Abstract Body: Background: Human aortic stenosis (AS) induces adverse cardiac remodeling and heart failure by pressure overload. Reducing pressure overload (e.g., Trans-catheter aortic valve replacement (TAVR) mitigates or reverses adverse remodeling but these benefits are limited in many TAVR patients. Here we established a murine transverse-aortic-constriction (TAC)-debanding model to mimic TAVR and identify ways to enhance reverse remodeling.

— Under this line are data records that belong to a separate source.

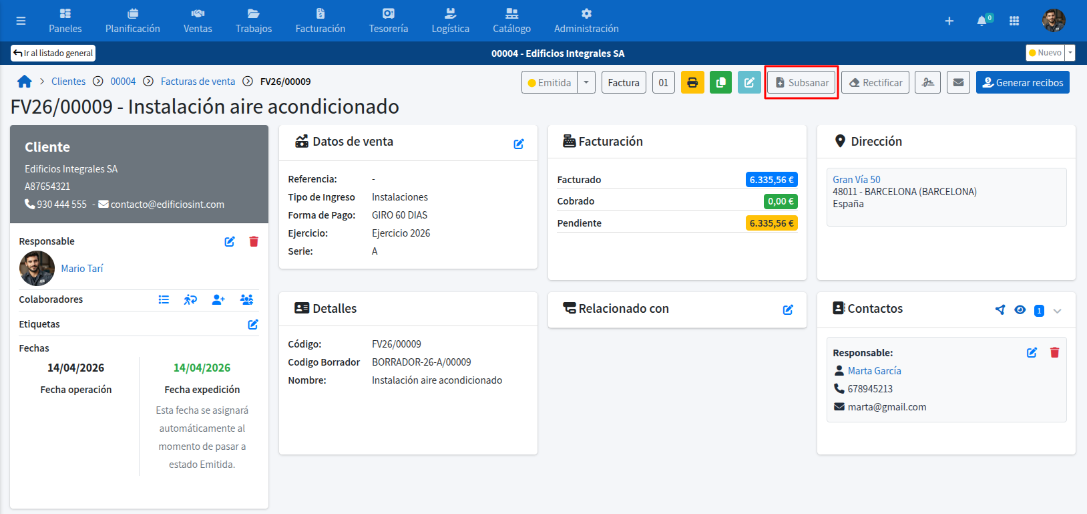Click the Generar recibos button
1087x514 pixels.
point(1022,83)
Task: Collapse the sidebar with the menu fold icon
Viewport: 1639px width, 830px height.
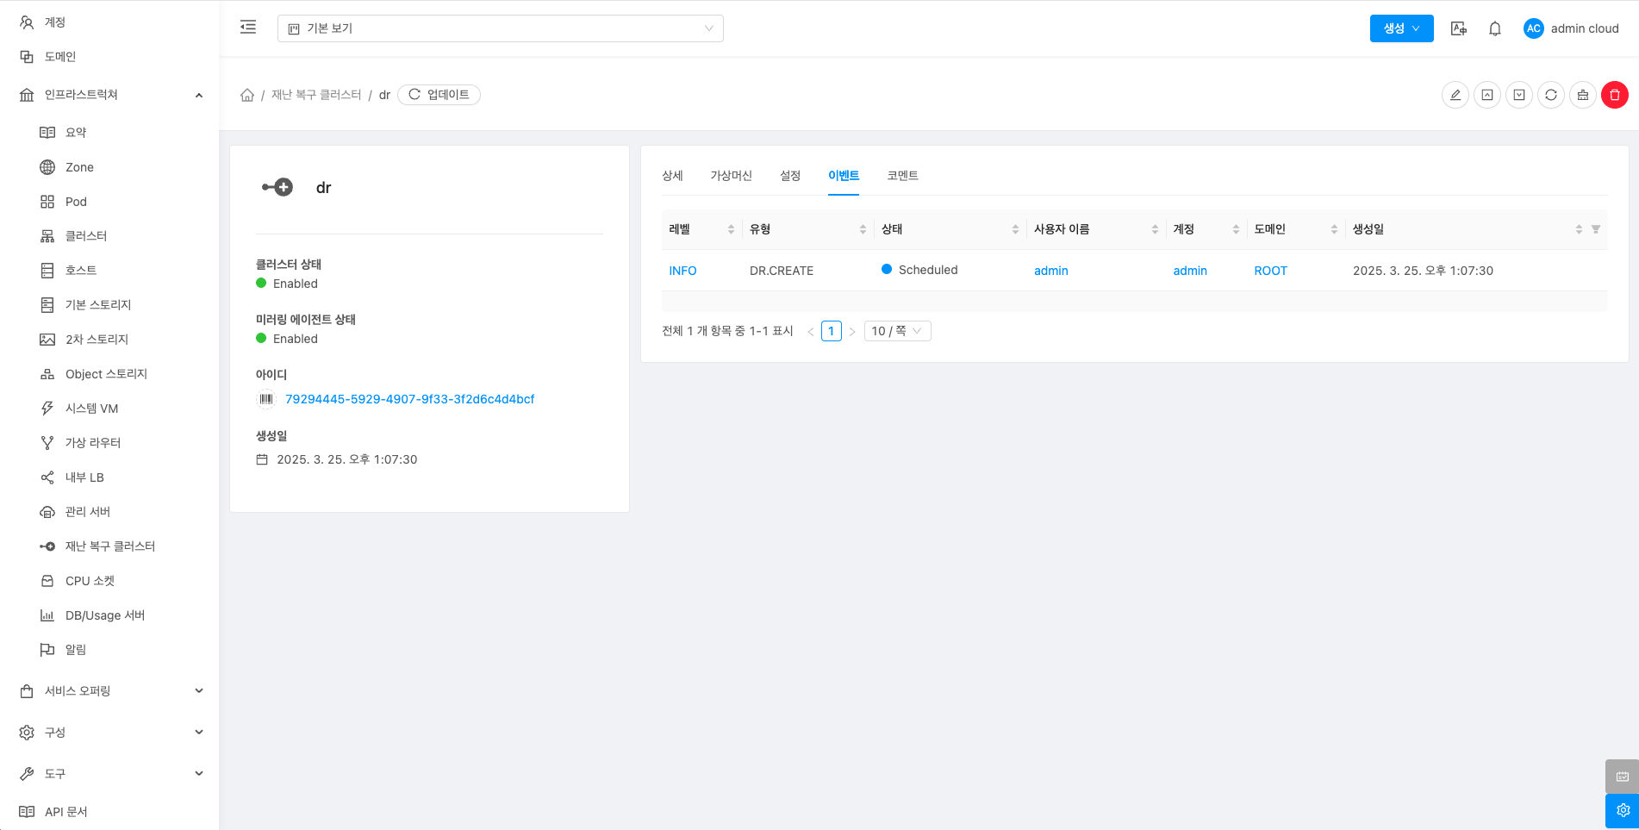Action: pyautogui.click(x=248, y=28)
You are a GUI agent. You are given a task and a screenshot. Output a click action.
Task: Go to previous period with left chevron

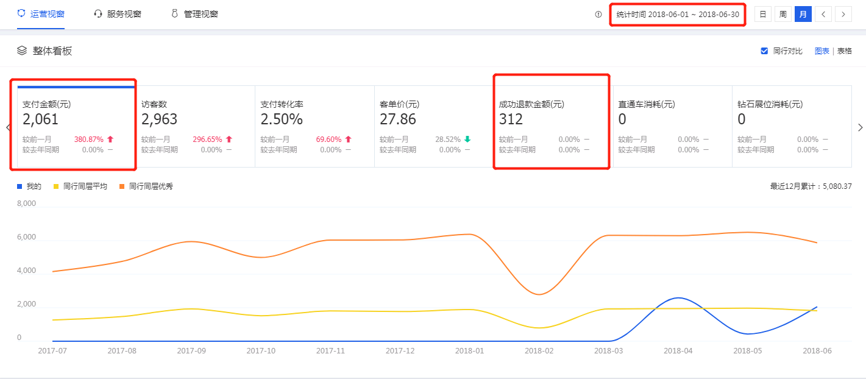pos(823,14)
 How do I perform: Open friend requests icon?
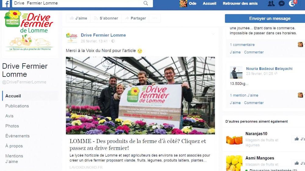271,3
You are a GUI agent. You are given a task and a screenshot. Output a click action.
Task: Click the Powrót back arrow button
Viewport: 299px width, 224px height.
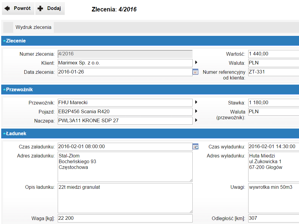(x=18, y=8)
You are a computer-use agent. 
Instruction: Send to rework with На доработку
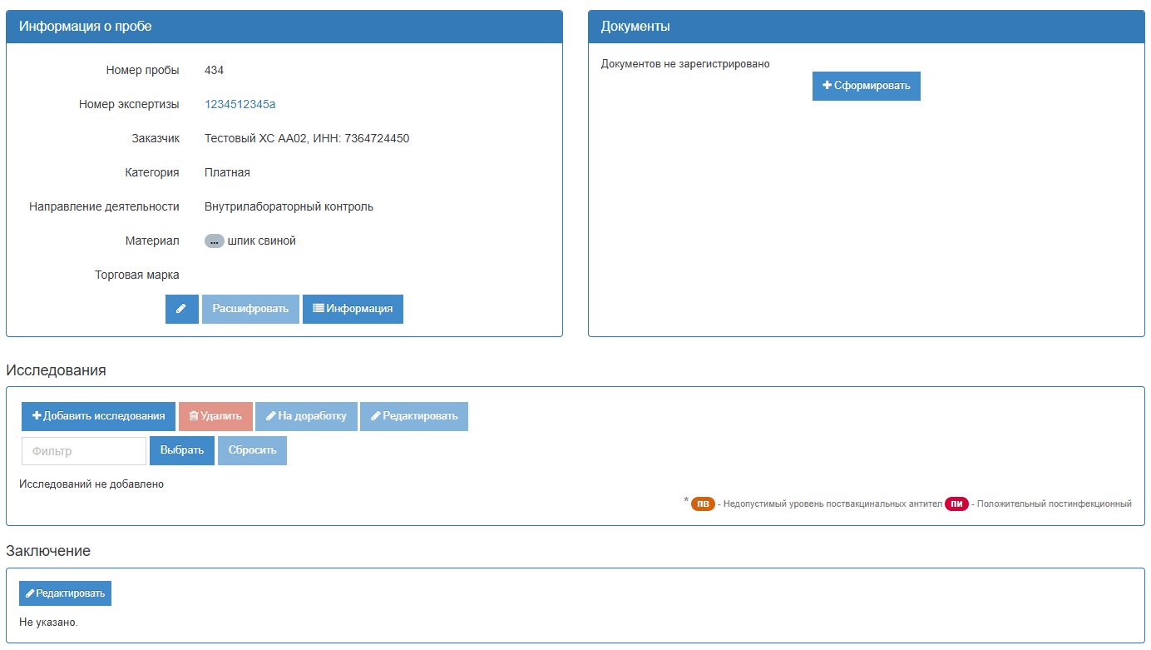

Methods: 10-week-old wild-type C57BL/6 mice were subjected to TAC surgery and debanding by suture removal, or sham-debanding, between 4 (short duration) and 10 weeks (long duration) after TAC. Echocardiography was performed to assess cardiac function. RNA sequencing (RNAseq) of TAC and debanded hearts demonstrated activation of activin signaling with TAC that was relieved by debanding. Based on this, TAC-debanded animals were treated with an investigational modified activin receptor type IIB ligand trap, RKER-012 (10 mg/kg IP, bi-weekly), to inhibit signaling downstream of activin and related ligands.
Results: Serial echocardiography of TAC-debanded animals showed greater dysfunction with longer duration TAC (Fractional shortening [FS]=39.2±3.84 for 4 weeks-TAC vs Sham: 61.2±0.94, p<0.05; FS=18.2±1.80 for 10 weeks-TAC vs Sham-TAC: 64.7±0.43, p<0.05). Cardiac functional recovery was slower and less complete in animals with longer duration TAC (10 weeks after debanding with TAC for 4 weeks, FS=57.8±1.41 vs 46.6±3.4 TAC for 10 weeks). RNAseq analysis of hearts post-debanding (10 weeks TAC+10 weeks debanding) showed a 5.73-fold decrease (p=2.57x10^-16) in FSTL3 expression, a biomarker of activin pathway signaling, suggesting a decrease in activin signaling accompanied functional recovery. To assess functional contribution of activin signaling to incomplete recovery and therapeutic potential of pathway inhibitors, we treated debanded animals (debanded 8 weeks post-TAC) with RKER-012 or placebo (TBS) for 4 weeks. RKER-012-treated mice showed significantly increased ejection fraction (54.12±1.50 vs placebo control 42.88±3.21; p=0.001) and reduced heart weight (p=0.01).
Conclusions: Debanding after TAC mitigates adverse remodeling that is slower and less complete with longer duration TAC. A ligand trap (RKER-012) that was designed to inhibit signaling downstream of activin enhanced recovery after debanding and warrants further study as a potential therapeutic intervention in patients with incomplete functional recovery after TAVR.